Here’s an excerpt from A Guide to Ceramic Kilns: Choosing the Right Kiln Firing Method and Design For Your Art:
Purchasing a Commercially Made Electric Kiln
by Richard Zakin
Most electric kilns are purchased completely assembled and ready to plug in. Their design and construction vary a great deal: it is no easy matter for the ceramist to make an intelligent purchasing decision.
At one time most electric kilns were front loading. Kilns of this design are highly durable for they must be heavily braced. This makes them very heavy and bulky. While frontloading kilns are expensive, this design results in a kiln that lasts a long time and can be loaded quickly and easily. Toploading electric kilns have been very popular for years because they are relatively inexpensive. These kilns must be carefully designed for they are subject to mechanical and heat stress, particularly in their roof and hinge areas. If you choose a top loading kiln, make sure the roof is replaceable. The flat roof of a top-loading kiln will eventually crack under the stress of normal use.

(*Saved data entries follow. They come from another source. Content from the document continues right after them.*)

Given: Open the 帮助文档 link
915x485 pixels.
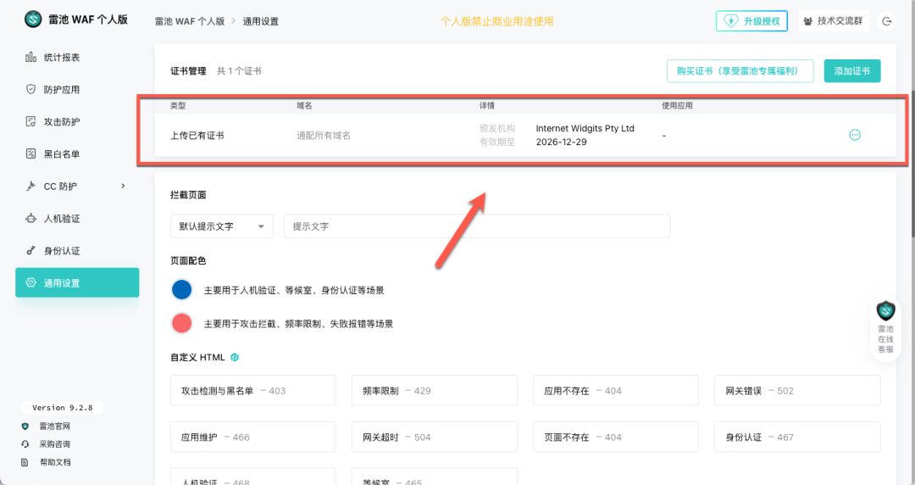Looking at the screenshot, I should click(55, 462).
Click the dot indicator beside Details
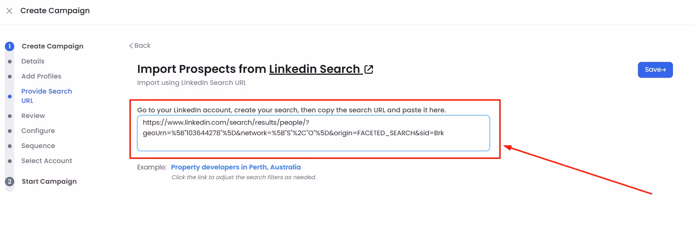Screen dimensions: 695x225 [9, 61]
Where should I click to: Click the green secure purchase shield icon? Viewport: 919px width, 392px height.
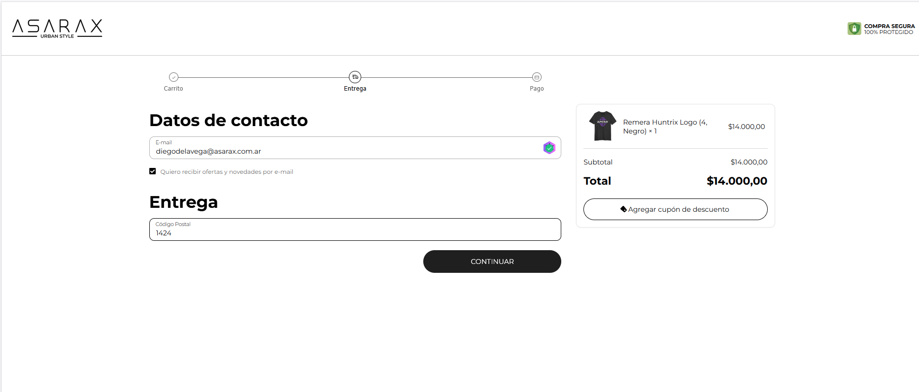[854, 29]
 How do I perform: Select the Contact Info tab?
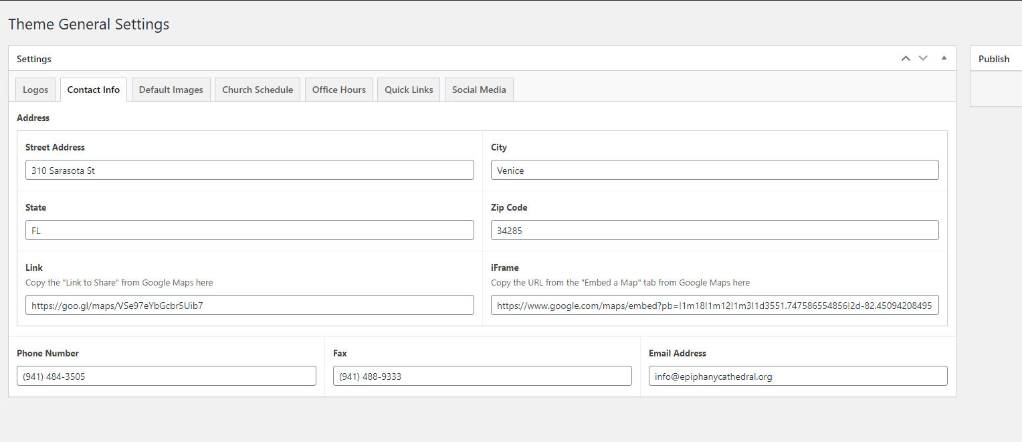(94, 90)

The roof hinges, also points of stress, should be designed with strong elongated arms to keep them away from the heat path. Many newer top loading electric kilns are segmented. The electrical connections between each segment can be a source of real problems. Look for connections made with industrial grade cables which can withstand the stress that results when the heavy segments are assembled and disassembled.
The gutters that hold and support the coils should be deep and set at an angle to hold the coils securely. The coils should be pinned to the soft brick with refractory metal pins to insure that they will not come loose and sag during the stress of the high fire. The coils should be made from an alloy that resists high temperatures (such as Kanthal A1); they should be easily replaceable and fairly thick (thin coils burn out very readily), and should be consistently wound to avoid hot spots. The switches, wiring harness, and connecting wires should be heat resistant and of the highest quality. Connections to the power source should be secure: a poorly connected coil will soon burn out. The insulation should be effective and durable.
Look for kilns that fire evenly. Floor-mounted coils help keep an even heat throughout the kiln. They add to the expense of the kiln but are a mark of a professional design. Computer-controlled zone firing has proved very effective in assuring an even firing. Each zone is furnished with its own pyrometer and the computer is programmed to direct current to those coils that need it most. Originally computer control was envisaged as a way to automate the firing. An even firing was an unanticipated benefit.
Electric kilns are high current devices and they require special, high quality, high capacity fuses, cables, and outlets. For the installation of an electric kiln there is no substitute for the services of a qualified electrician.